いつも月夜に本と酒

ライトノベルの感想を中心に興味のあることを日々つらつらと書き連ねるブログです。



「英雄都市のバカども3 〜アルコ・ホール三番街の何でも屋〜」アサウラ(富士見ファンタジア文庫)

英雄都市のバカども (3) 〜アルコ・ホール三番街の何でも屋〜 (ファンタジア文庫)
英雄都市のバカども (3) ?アルコ・ホール三番街の何でも屋? (ファンタジア文庫)

英雄の末裔が住む街リキュール。血の気の多い住人が巻き起こすトラブルは厄介なものばかりだが、何でも屋のモルトたちや一騎当千の自警団がいる限り街の平和に隙は無い。たとえ、男に惚れた棒遣い男と百合拳法少女が大げんかを始めようが、極悪ギャンブラーが美女の体を狙おうが、凄腕のスリが人々の“心の宝物”を奪おうが……。
そんな騒がしくも平穏なはずの英雄都市で、陰惨な殺人事件が起きた。容疑者は――なんとモルト!? 彼の捕縛に抗った親友・ライもまた投獄されてしまった。背後で国際規模の陰謀が蠢くこの事件を、牢の中の二人は解決できるのか?


今まで匂わすだけで明言されてこなかった、モルトの過去とサシャの過去がついに明かされるシリーズ第三段。
とてつもなく阿呆な小説だった2巻とは打って変わってシリアス多めで、笑いよりも熱さと涙を重視した構成になっている。
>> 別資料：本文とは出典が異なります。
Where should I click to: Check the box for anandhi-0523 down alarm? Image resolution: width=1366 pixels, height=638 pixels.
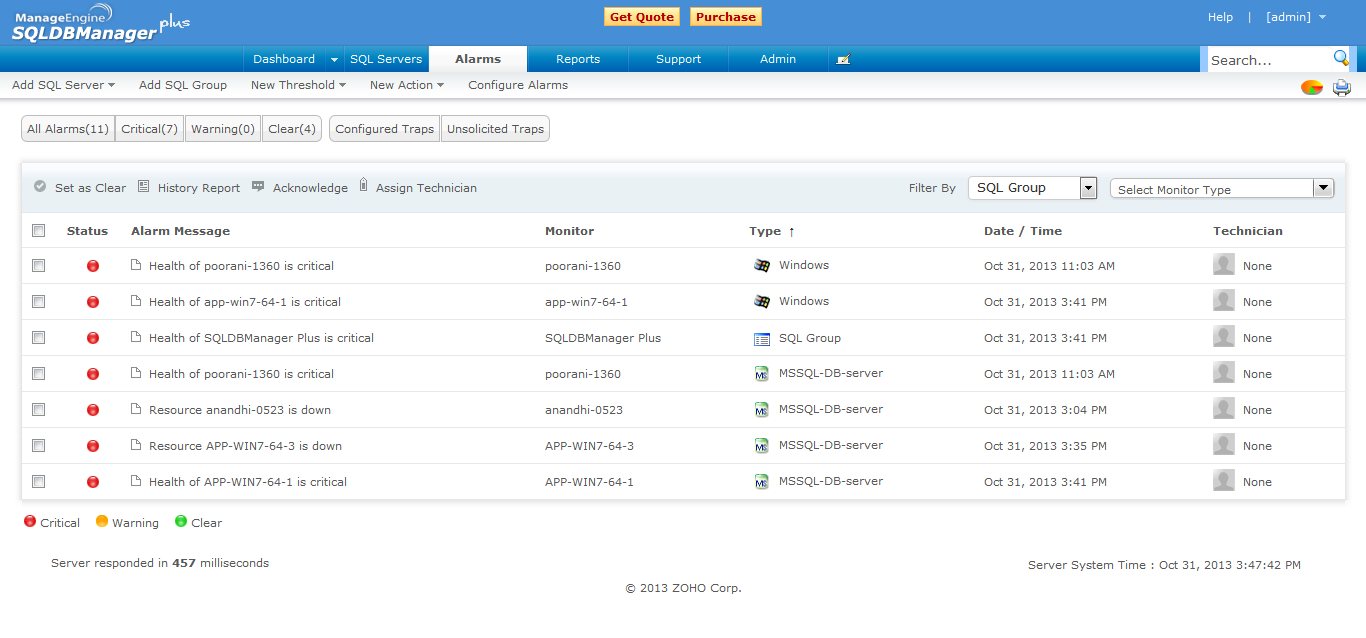click(x=39, y=410)
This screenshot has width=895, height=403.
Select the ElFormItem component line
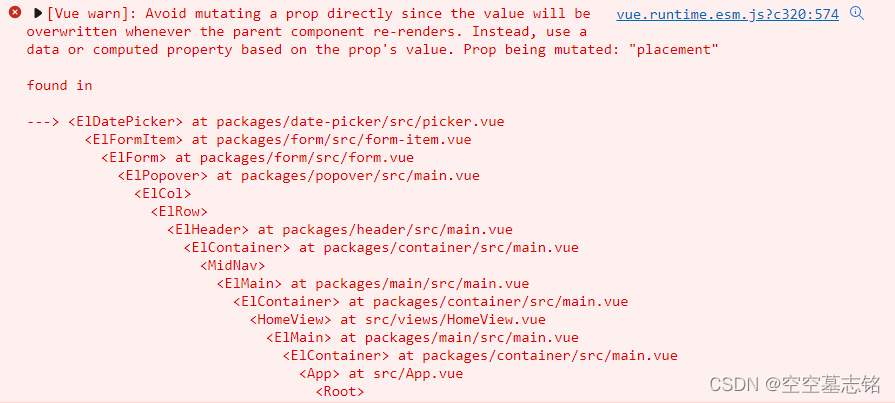(x=278, y=139)
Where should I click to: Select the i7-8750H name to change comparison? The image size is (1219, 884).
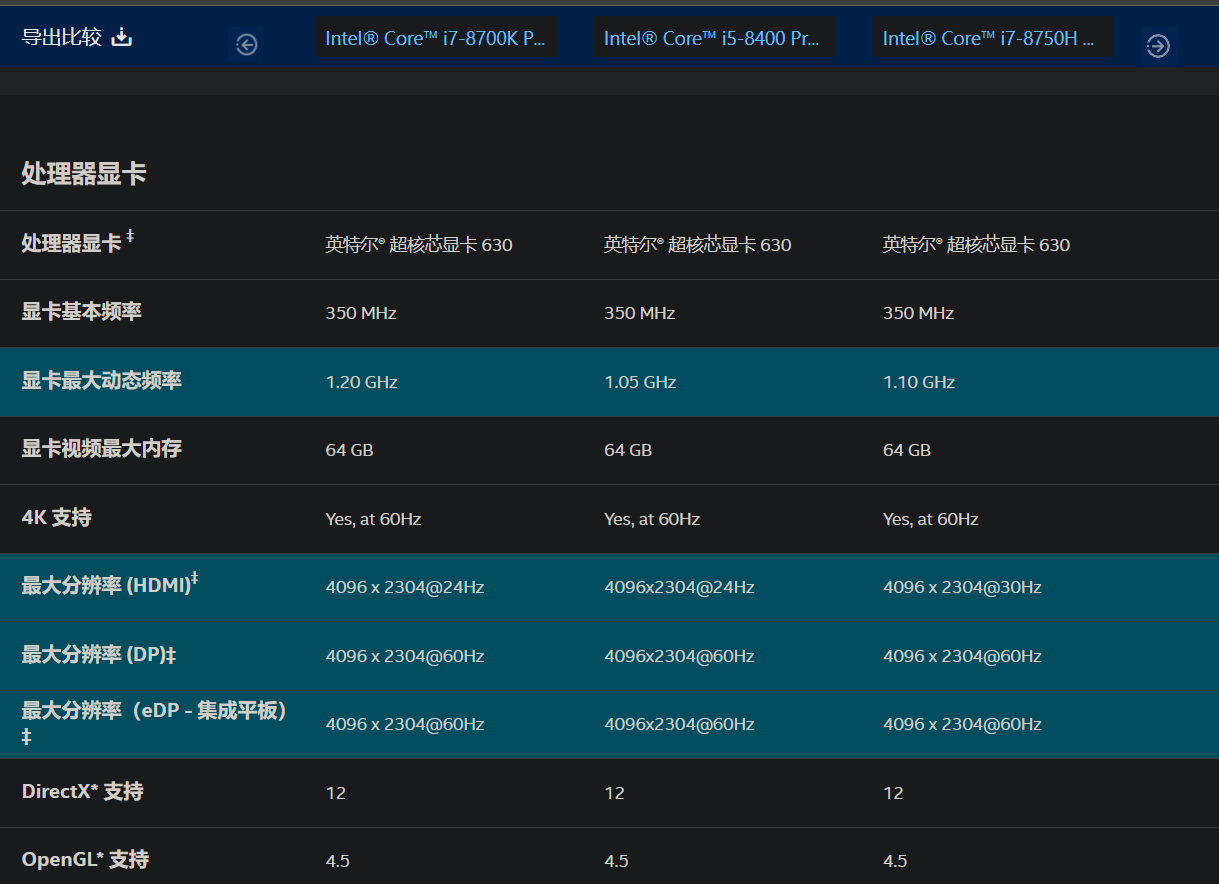(993, 37)
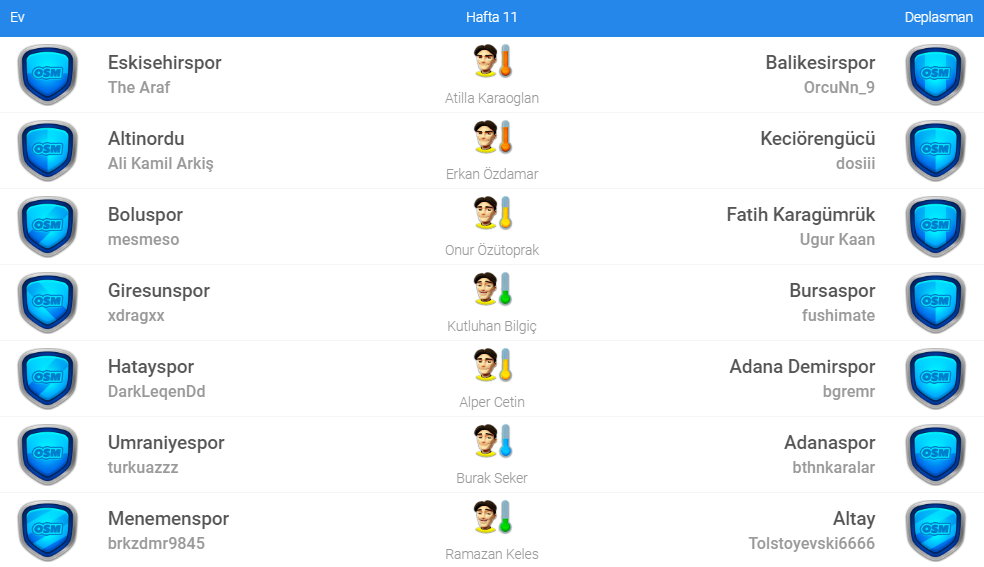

とは言っても要所要所でおバカはやってくれるのがバカどもの街・リキュール。
飯テロ描写ももちろん健在で豆が熱けりゃ話も熱い。やっぱり最高だ、このシリーズ。若者受け? 知らん。




以下各話毎



第一話『三つの依頼』
内容:おっさんと美少女がサシャを巡って大喧嘩
サシャさん魔性の男やわー。まあ、女なんだけど。
依頼料×3と乙女の唇が報酬というモルト一人勝ち状態。多分もう二度とないな。




第二話『雨の世の女』
内容:寝付けないサシャは深夜の安美亭へ
二話続けて女・サシャを強く印象付ける話。
そんなことより、芋焼酎に牡蠣の味噌ホイル焼きなんて反則だ! 俺にも寄越せ! 暴動を起こすぞ!
アサウラ作品で飯テロ描写は幾度となく読んできたけど、個人的にはこれが最高にして最凶。




第三話『Grasp』(上中下編)
内容:モルトが自警団見習いだった頃の話
モルトの過去が明かされるシリーズで最もシリアスな中編。
モルト本人の話というより、闇を抱えた少年モルトを溶かしていくライの信頼と情熱、幼いながらにその危うさを感じ取り現実に繋ぎ止めようとする幼女リッツの健気な行動に胸が熱くなったり締め付けられてりする。




第四話『勇気と冒険の記念日』
内容:凄腕スリ師
前話の反動か生粋のバカ話。
リッツはどうしても不幸(オチ担当)を背負う星の下にあるのか……不憫な。



第五話『リキュールという街』
内容:サシャ、仕事でリキュールを発つ
サシャの過去が明らかに。正直、第三話の時点でそんな気はちょっとしてた。
なんだかんだでサシャにとってモルトはおきに入り。サラシを外せばそれなりのもの。1巻のパッケージヒロイン。その上、こんな運命の出会いまで出てきてしまっては、もうリッツには勝ち目はないんじゃないか?……不憫な。


綺麗に終わった風のラストだったけど、2巻の終わりもこんな感じだったからまあ大丈夫でしょう。